任务要求
1) 在天平题目文本中，输入以什么作为结束标志？
2) 请紧接天平题目文本的最后一句，续写其后的内容。

文本段落

⟨

You are given a strange scale (see the figure below), and you are wondering how to balance this scale. After several attempts, you have discovered the way to balance it -- you need to put different numbers on different squares while satisfying the following two equations:

x₁ * 4 + x₂ * 3 + x₃ * 2 + x₄ = x₅ + x₆ * 2 + x₇ * 3 + x₈ * 4

y₁ * 4 + y₂ * 3 + y₃ * 2 + y₄ = y₅ + y₆ * 2 + y₇ * 3 + y₈ * 4

How many ways can you balance this strange scale with the given numbers?

Input

$\epsfbox{p3693.eps}$

There are multiple test cases in the input file. Each test case consists of 16 distinct numbers in the range [1, 1024] on one separate line. You are allowed to use each number only once.

A line with one single integer 0 indicates the end of input and should not be processed by your program.

Output

For each test case, if it is possible to balance the scale in question, output one number, the number of different ways to balance this scale, in the format as indicated in the sample output. Rotations and reversals of the same arrangement should be counted only once.

Sample Input

87 33 98 83 67 97 44 72 91 78 46 49 64 59 85 88 
0

Sample Output

Case 1: 15227223

题意：给定16个数字，求题目中给定公式的平衡方法有几种

思路：技巧枚举+位运算，通过位运算每次枚举4个数字，通过全排列求出和，算出2边相同时候状态的种数，最后在把x的情况和y的情况数相乘并所有都相加就是答案，计算全排列前要排序一开始忘了答案一直少，后面看了题解才发现。一开始还理解错题目了以为x和y的和都是要相同的。

⟩

数据记录
⟨

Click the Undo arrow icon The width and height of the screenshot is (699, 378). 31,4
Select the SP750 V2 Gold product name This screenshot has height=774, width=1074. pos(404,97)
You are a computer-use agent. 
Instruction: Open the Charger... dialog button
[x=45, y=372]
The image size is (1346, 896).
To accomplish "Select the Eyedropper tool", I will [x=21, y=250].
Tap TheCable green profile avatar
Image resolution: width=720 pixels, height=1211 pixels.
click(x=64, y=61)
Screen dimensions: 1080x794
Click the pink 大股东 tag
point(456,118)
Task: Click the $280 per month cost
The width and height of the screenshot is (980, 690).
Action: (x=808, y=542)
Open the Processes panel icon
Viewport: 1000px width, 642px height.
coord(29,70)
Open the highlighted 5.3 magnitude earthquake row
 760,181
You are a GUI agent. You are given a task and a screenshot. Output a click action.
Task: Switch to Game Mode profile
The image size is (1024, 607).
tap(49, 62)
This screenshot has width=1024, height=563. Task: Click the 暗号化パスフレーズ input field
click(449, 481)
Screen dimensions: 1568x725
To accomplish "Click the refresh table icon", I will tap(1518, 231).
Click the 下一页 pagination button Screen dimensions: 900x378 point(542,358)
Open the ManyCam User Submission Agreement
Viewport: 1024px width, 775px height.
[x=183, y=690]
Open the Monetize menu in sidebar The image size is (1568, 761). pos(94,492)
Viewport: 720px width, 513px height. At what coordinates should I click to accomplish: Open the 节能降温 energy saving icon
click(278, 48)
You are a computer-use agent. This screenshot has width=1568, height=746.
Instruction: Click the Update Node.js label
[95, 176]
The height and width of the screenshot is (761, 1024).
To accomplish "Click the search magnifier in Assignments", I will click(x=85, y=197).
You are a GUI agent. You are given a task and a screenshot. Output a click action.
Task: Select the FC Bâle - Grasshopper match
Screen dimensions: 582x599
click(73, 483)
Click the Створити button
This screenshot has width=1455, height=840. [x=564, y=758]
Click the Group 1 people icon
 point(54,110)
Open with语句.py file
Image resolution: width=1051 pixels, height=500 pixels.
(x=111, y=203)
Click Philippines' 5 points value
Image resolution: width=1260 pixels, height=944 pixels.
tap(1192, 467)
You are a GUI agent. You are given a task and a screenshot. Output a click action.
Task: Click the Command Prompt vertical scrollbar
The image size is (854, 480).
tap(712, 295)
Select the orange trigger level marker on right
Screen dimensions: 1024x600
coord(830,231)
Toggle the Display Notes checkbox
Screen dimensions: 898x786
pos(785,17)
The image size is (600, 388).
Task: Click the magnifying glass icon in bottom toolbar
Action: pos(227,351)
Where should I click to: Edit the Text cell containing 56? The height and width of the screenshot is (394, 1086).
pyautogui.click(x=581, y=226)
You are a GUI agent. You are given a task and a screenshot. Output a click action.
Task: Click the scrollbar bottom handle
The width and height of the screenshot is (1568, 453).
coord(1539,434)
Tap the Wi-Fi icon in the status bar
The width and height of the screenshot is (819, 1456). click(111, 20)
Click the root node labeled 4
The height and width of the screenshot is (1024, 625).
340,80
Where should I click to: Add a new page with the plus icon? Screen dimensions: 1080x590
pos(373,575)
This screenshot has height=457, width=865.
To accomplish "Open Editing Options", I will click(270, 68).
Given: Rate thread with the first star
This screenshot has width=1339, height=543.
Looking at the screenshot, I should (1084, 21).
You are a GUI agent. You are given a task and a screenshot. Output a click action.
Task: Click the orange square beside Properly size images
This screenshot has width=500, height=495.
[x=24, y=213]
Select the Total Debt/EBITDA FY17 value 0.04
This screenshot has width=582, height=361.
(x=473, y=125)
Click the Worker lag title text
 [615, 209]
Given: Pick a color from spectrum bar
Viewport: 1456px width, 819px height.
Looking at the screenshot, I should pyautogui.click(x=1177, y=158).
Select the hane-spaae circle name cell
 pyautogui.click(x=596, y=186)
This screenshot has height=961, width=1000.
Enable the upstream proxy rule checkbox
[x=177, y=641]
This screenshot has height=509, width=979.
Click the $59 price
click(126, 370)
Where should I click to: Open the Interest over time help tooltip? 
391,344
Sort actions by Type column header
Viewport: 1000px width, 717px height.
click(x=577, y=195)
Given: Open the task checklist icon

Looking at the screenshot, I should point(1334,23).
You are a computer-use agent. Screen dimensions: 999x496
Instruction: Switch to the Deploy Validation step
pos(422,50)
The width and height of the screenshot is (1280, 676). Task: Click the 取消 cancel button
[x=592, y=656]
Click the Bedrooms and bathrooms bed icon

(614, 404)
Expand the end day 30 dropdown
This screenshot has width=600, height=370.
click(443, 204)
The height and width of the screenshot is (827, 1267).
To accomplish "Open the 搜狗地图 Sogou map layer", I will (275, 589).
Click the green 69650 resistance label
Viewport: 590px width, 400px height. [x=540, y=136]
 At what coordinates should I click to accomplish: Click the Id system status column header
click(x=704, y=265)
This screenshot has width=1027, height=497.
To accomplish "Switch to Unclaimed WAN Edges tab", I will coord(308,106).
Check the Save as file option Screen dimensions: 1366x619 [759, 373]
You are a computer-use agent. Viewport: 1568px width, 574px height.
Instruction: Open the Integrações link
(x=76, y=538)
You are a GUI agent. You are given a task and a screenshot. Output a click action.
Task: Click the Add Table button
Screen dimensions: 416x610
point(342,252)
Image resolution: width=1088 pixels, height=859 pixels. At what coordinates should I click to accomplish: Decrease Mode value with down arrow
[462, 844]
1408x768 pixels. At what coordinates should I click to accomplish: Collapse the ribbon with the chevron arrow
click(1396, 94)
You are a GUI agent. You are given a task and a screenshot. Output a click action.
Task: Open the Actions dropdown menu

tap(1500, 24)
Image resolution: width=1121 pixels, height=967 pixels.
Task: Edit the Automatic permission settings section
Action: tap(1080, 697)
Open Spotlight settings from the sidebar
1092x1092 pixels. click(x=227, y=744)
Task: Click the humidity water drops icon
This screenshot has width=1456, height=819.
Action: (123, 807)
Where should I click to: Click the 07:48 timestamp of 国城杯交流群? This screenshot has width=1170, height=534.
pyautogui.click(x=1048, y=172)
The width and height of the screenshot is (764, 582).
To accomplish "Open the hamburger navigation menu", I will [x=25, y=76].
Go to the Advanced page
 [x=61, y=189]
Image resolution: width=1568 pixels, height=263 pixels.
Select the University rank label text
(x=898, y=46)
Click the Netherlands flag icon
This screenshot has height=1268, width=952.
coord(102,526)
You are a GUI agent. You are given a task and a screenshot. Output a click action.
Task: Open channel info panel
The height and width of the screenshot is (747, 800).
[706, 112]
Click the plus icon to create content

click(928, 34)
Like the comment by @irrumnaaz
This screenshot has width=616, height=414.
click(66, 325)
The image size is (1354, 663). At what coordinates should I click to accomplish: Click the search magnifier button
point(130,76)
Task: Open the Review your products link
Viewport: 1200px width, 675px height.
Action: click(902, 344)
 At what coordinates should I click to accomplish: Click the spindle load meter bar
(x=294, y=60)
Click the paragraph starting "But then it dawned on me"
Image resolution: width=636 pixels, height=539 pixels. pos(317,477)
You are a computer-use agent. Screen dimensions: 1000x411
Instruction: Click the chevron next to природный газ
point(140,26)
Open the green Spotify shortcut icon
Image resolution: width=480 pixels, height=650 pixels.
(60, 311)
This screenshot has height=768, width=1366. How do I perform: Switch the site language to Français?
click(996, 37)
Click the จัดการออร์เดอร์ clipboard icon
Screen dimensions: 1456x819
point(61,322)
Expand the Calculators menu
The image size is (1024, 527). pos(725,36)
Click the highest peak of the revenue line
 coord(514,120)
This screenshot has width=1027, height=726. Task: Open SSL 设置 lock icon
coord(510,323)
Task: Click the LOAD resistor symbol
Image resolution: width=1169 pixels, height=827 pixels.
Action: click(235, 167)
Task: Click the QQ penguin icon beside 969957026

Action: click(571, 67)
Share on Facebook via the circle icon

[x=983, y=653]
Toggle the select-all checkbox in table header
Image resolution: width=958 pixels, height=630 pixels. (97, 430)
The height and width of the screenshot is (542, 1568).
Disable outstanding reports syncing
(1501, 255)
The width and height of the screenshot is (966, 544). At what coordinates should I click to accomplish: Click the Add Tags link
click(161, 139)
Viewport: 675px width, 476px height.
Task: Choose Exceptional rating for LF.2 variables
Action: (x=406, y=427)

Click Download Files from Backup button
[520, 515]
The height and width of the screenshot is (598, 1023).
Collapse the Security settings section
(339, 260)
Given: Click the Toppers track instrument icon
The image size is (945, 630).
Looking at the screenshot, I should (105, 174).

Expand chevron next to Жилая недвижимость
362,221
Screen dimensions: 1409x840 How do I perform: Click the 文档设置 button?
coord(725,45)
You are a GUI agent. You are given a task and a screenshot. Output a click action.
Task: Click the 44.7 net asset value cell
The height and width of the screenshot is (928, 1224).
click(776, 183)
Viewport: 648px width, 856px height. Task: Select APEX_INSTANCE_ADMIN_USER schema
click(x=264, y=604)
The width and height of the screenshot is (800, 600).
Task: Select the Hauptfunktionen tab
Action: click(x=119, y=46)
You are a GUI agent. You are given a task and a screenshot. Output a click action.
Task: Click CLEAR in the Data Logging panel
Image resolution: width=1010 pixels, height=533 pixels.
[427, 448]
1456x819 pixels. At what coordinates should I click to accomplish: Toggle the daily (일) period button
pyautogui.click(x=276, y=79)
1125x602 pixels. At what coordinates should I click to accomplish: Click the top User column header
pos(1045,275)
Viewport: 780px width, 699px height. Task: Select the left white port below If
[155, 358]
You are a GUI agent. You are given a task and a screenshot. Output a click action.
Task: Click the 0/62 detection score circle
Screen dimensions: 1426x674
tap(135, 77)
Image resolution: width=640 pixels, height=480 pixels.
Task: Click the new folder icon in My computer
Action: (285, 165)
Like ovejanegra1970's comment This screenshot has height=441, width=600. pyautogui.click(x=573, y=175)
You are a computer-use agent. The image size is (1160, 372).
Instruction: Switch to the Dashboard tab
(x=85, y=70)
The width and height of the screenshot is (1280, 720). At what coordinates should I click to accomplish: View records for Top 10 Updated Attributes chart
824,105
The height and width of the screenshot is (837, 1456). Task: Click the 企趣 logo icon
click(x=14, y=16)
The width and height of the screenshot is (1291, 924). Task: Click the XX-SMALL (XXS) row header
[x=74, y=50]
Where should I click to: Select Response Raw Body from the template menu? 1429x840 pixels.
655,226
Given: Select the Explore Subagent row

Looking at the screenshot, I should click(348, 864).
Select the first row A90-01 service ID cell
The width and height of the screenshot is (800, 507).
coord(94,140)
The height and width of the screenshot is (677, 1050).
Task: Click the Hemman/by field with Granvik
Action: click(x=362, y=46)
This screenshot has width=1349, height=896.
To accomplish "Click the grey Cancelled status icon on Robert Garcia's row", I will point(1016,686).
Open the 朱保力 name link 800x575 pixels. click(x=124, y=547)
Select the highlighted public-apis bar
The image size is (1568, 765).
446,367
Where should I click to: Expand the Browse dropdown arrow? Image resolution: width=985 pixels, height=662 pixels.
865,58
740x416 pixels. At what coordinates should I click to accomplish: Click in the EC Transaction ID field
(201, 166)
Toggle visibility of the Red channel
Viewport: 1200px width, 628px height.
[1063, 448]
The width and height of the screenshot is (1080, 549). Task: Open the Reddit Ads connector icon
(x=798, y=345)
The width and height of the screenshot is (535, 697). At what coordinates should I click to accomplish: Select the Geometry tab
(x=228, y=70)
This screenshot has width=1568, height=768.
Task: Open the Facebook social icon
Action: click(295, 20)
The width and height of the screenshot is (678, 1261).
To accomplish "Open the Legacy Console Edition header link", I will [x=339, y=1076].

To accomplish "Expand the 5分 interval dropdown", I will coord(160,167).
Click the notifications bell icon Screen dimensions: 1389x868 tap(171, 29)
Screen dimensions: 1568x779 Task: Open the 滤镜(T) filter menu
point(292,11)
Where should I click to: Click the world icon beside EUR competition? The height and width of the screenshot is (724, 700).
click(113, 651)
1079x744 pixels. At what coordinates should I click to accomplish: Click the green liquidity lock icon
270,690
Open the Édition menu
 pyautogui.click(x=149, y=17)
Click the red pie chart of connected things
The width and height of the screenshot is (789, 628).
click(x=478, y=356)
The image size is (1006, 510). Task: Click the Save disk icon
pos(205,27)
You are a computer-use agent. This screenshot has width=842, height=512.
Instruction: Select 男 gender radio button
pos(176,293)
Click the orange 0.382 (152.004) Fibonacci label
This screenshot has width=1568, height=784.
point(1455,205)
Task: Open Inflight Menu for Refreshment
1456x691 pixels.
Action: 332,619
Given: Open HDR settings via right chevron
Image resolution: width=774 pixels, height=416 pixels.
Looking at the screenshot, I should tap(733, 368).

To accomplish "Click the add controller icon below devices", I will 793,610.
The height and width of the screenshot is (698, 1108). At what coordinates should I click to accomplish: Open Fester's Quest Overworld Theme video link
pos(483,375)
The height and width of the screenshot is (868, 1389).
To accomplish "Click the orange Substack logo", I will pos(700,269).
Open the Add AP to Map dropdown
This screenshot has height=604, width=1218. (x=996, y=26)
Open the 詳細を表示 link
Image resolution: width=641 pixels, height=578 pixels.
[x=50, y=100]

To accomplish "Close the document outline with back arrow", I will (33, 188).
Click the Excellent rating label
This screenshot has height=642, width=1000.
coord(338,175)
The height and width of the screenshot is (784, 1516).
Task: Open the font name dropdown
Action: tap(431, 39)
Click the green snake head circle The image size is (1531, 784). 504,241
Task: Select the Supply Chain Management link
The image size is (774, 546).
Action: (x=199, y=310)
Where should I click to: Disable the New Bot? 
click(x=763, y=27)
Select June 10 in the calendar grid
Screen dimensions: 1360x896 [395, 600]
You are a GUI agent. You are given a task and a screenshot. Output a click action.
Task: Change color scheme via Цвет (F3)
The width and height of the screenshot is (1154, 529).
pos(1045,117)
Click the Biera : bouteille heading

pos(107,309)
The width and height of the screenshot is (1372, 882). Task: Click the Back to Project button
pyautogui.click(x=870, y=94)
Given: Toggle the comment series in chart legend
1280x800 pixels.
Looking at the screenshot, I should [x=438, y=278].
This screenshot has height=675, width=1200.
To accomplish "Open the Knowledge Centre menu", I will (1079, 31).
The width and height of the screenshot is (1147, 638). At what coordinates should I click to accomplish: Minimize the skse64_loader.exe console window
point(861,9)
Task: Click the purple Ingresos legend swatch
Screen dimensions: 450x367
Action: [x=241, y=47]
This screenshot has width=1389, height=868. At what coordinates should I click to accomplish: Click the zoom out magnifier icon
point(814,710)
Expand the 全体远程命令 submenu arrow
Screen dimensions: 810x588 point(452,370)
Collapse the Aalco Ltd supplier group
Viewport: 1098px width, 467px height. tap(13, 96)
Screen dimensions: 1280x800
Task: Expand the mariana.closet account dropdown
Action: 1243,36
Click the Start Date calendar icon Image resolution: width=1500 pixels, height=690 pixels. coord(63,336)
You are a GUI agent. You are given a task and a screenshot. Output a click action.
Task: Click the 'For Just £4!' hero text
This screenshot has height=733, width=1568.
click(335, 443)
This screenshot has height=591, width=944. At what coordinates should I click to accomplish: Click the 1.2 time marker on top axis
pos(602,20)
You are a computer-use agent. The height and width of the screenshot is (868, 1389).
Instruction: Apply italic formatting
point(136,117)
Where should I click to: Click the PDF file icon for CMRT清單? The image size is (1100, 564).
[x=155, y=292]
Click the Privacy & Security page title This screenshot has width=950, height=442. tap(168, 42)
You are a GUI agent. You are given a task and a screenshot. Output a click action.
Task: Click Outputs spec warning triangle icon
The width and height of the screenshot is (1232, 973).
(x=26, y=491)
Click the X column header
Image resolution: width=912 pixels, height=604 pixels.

⟩

练习结果
1) 以仅含单个整数0的一行作为输入结束标志，该行不予处理。

2)
代码：

#include <stdio.h>
#include <string.h>
#include <vector>
#include <algorithm>
using namespace std;

int num[16], st[16], Sum[(1<<16)];
vector<int> sum[22222];

bool judge(int state) {
	int sn = 0;
	for (int i = 0; i < 16; i++) {
		if (state&(1<<i))
			st[sn++] = num[i];
	}
	if (sn == 4) return true;
	return false;
}

int solve() {
	int ans = 0;
	memset(sum, 0, sizeof(sum));
	memset(Sum, 0, sizeof(Sum));
	sort(num, num + 16);
	for (int i = 0; i < (1<<16); i++) {
		if (judge(i)) {
			do {
				int s = st[0] * 4 + st[1] * 3 + st[2] * 2 + st[3];
				for (int j = 0; j < sum[s].size(); j++) {
					if ((i&sum[s][j]) == 0)
						Sum[(i|sum[s][j])]++;
				}
				sum[s].push_back(i);
			} while(next_permutation(st, st + 4));
		}
	}
	for (int k = 0; k < (1<<16); k++)
		ans += Sum[k] * Sum[k^((1<<16)-1)];
	return ans / 2;
}

int main() {
	int cas = 0;
	while (~scanf("%d", &num[0]) && num[0]) {
		for (int i = 1; i < 16; i++)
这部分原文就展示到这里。